Richard Leroy
It was yet another pleasantly warm afternoon when I jumped into my car ready to head over to meet Richard Leroy. Five minutes later I arrived in Rablay-sur-Layon, and I was soon heading up the Grande Rue, which snakes out of the top of the village, the buildings gradually giving way to vines. I had anticipated finding Richard in one of the houses up among the vines, and I was confident I would soon be nursing a glass of the latest vintage of Noëls de Montbenault. Twenty minutes later, however, that confidence had evaporated somewhat. I eventually located number 52, but it was not nestled among a sweeping vineyard of tightly-pruned Chenin Blanc vines, as I had expected. Instead, I was standing outside a little house much closer to the centre of the village, with not a vine in sight. And what was of greater concern was that, despite ringing the doorbell at the agreed time of 5pm, there was no answer.
Rather than loitering outside the property I wandered up the street a few hundred metres, stopping to admire the little chapel that sits there at a fork in the road. At the front was an effigy of Christ on the cross, cast in metal, perhaps two or three metres high. His feet were enveloped by the coiled substance of a large and malevolent snake; this was a rather macabre interpretation of the crucifixion. As I pondered what went through the mind of the artist as he moulded his vision, other than perhaps a large volume of absinthe, a small blue combi-van – the vehicle of choice for all small-scale French vignerons – whizzed past, at the wheel a large clean-shaven man, with one female passenger.

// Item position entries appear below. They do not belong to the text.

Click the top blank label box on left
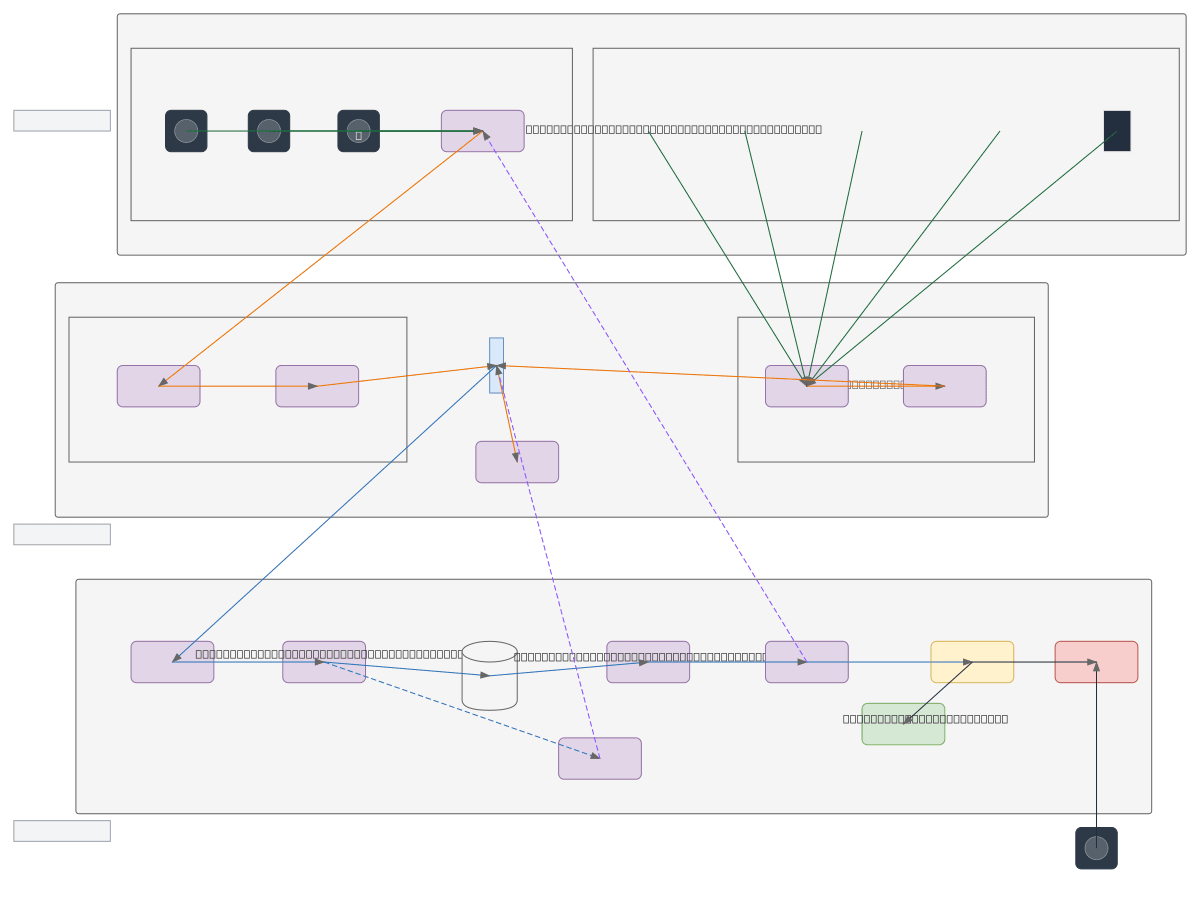This screenshot has width=1200, height=902. tap(62, 121)
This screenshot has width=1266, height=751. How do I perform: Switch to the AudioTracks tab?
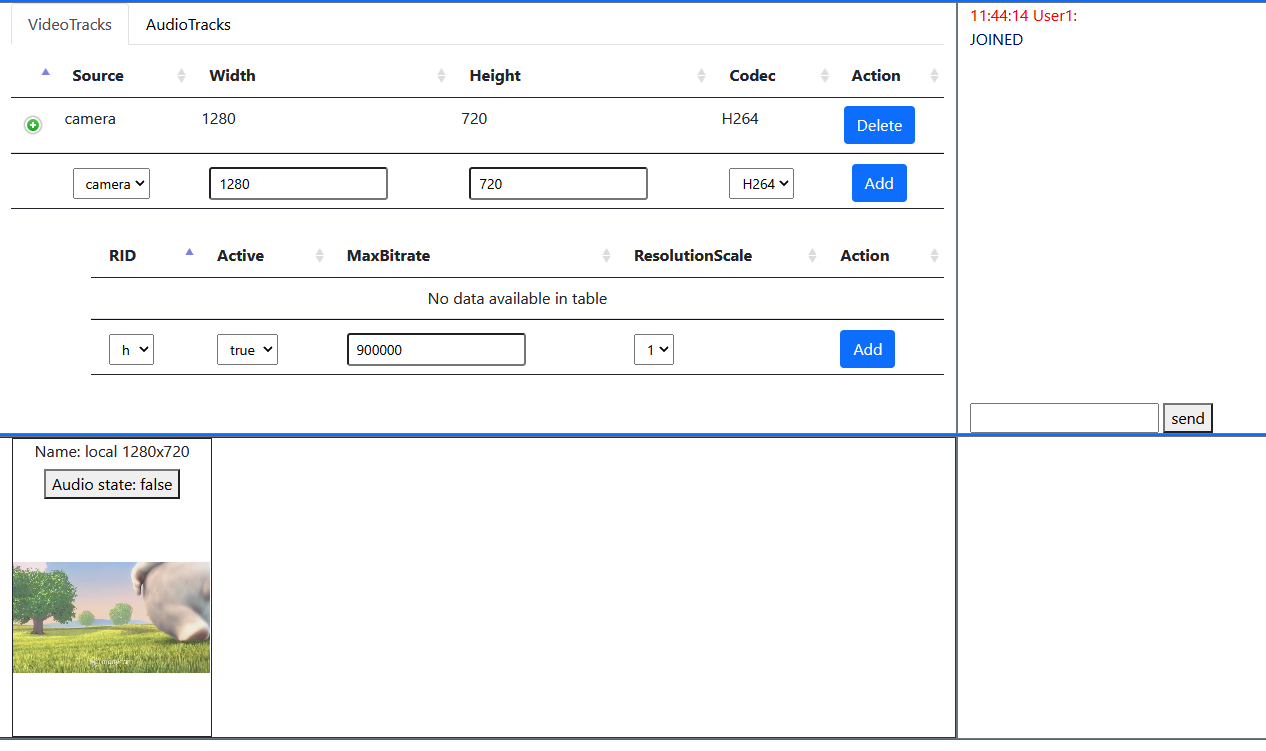pos(188,25)
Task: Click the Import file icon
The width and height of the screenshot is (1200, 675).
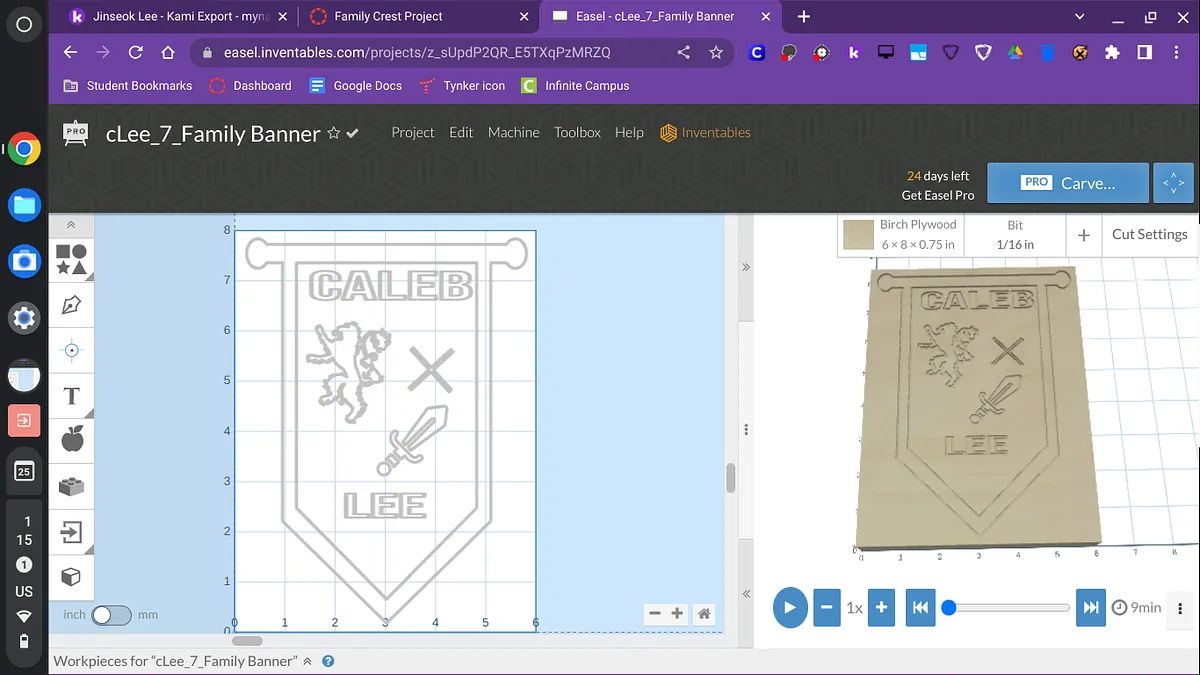Action: click(x=71, y=532)
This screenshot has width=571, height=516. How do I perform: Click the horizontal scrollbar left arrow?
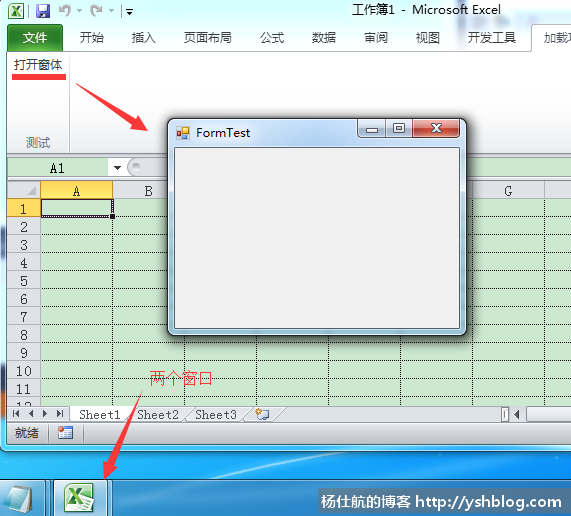516,414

The vehicle came to a sudden halt in the distance, just outside number 52, where I had been a few minutes before; the man emerged and bounded towards the row of houses, although I couldn’t make out exactly which house he had entered. Could it have been Richard? Possibly, but didn’t he have a beard? He did when I had met him in Angers, a few months earlier. But beards can come and go, of course. I decided to hot-foot it back to the house, but I was too late. A few seconds later the figure reappeared momentarily, before he slipped into the van and accelerated away. I walked back down the road to the house anyway, and rang the doorbell once more. There was still no answer.